In [None]:
import numpy as np
import pandas
from matplotlib import pyplot as plt
from IPython.display import display, HTML
import geopandas
#import matplotlib.ticker
import scipy.stats
thisdir = '/home/idies/workspace/Storage/raddick/Baltimore/community_reinvestment_act/'
datadir = thisdir + 'datasets_for_analysis/'
shapefile_basedir = '/home/idies/workspace/Storage/raddick/Baltimore/shapefiles/'
census_shapefile_tiger_basedir = '/home/idies/workspace/Temporary/raddick/census_scratch/shapefiles/'
figdir = thisdir + 'figures/'

debug = 1

print('ok')

In [None]:
df = pandas.read_csv(datadir+'reinvestment_by_census_tract_for_smallest_businesses.csv', encoding='utf-8')#, index_col=['census_tract', 'activity_year'])

cra_info_columns = ['census_tract', 'activity_year', 'income_group_code', 'income_group', 'cra_level']

cra_loan_columns = ['nLoans1', 'nLoans100k', 'nLoans250k']
cra_loan_columns += ['nLoansToSmallest', 'nLoansTotal', 'nWorkingLoans']
cra_loan_columns += ['amtLoans1_adj', 'amtLoans100k_adj', 'amtLoans250k_adj']
cra_loan_columns += ['amtLoansToSmallest_adj', 'amtLoansTotal_adj', 'amtWorkingLoans_adj']

census_columns = ['census_tract', 'pop_total', 'total_householders', 'pop_white', 'pop_black']
census_columns += ['black_householder', 'white_householder', 'owner_occ_housing_units', 'mfi']
census_columns += ['female_householder', 'hs_grad_25plus', 'unemployed_16plus']
census_columns += ['poverty_past_12_months', 'median_home_value', 'median_year_built']
census_columns += ['pop_25plus', 'labor_force_16plus', 'poverty_status_known_last12months_total']

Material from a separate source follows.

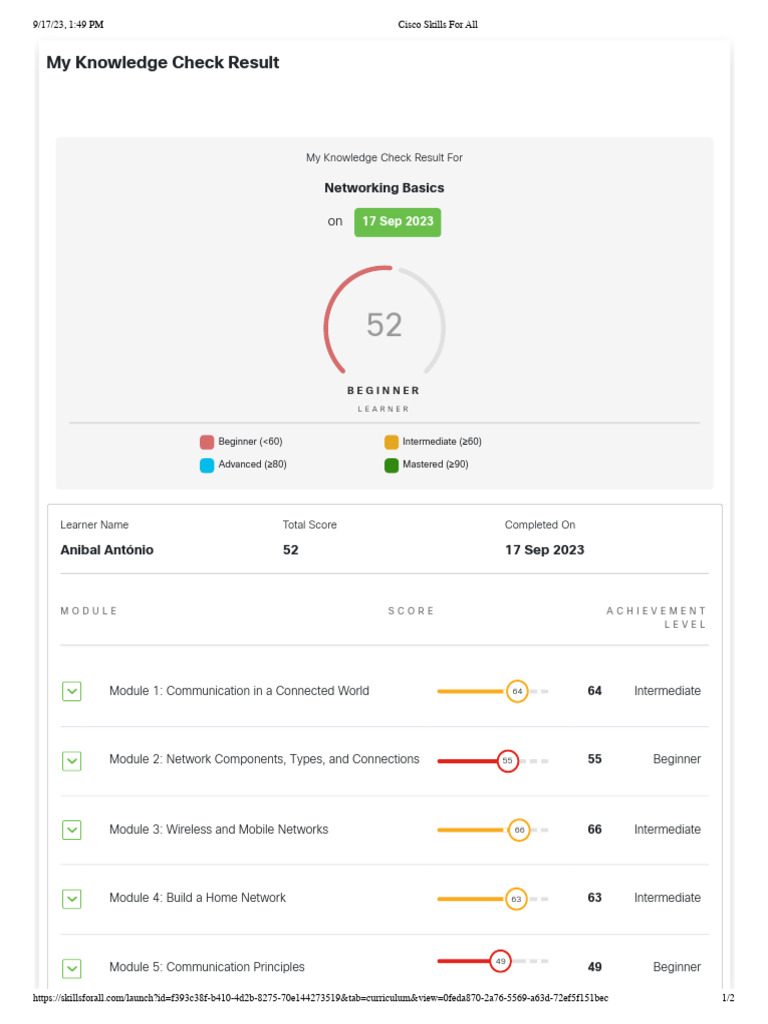768x1024 pixels.
Task: Click the blue Advanced legend swatch
Action: click(207, 465)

census_error_columns = ['census_tract', 'pop_total_err', 'total_householders_err', 'pop_white_err', 'pop_black_err']
census_error_columns += ['black_householder_err', 'white_householder_err', 'owner_occ_housing_units_err', 'mfi_err']
census_error_columns += ['female_householder_err', 'hs_grad_25plus_serr', 'unemployed_16plus_err']
census_error_columns += ['poverty_past_12_months_err', 'median_home_value_err', 'median_year_built_err']
census_error_columns += ['pop_25plus_serr', 'labor_force_16plus_err', 'poverty_status_known_last12months_total_err']

jobs_columns = ['census_tract']
jobs_columns += [x for x in df.columns.tolist() if 'jobs' in x.lower()]

census_tract_list = df['census_tract'].dropna().drop_duplicates().sort_values().tolist()

census_tracts_df = pandas.DataFrame(census_tract_list, columns=['census_tract'])
census_tracts_df = census_tracts_df.set_index('census_tract')
census_tracts_df = census_tracts_df.assign(nYears = df.groupby('census_tract').size())

census_tracts_df = census_tracts_df.join(df.groupby('census_tract')[cra_loan_columns].sum(), how='left')

census_tracts_df = census_tracts_df.join(df[jobs_columns][df['activity_year'] == 2015].set_index('census_tract'), how='left')

census_tracts_df = census_tracts_df.join(df[census_columns][df['activity_year'] == 2017].set_index('census_tract'), how='left')
census_tracts_df = census_tracts_df.join(df[census_error_columns][df['activity_year'] == 2017].set_index('census_tract'), how='left')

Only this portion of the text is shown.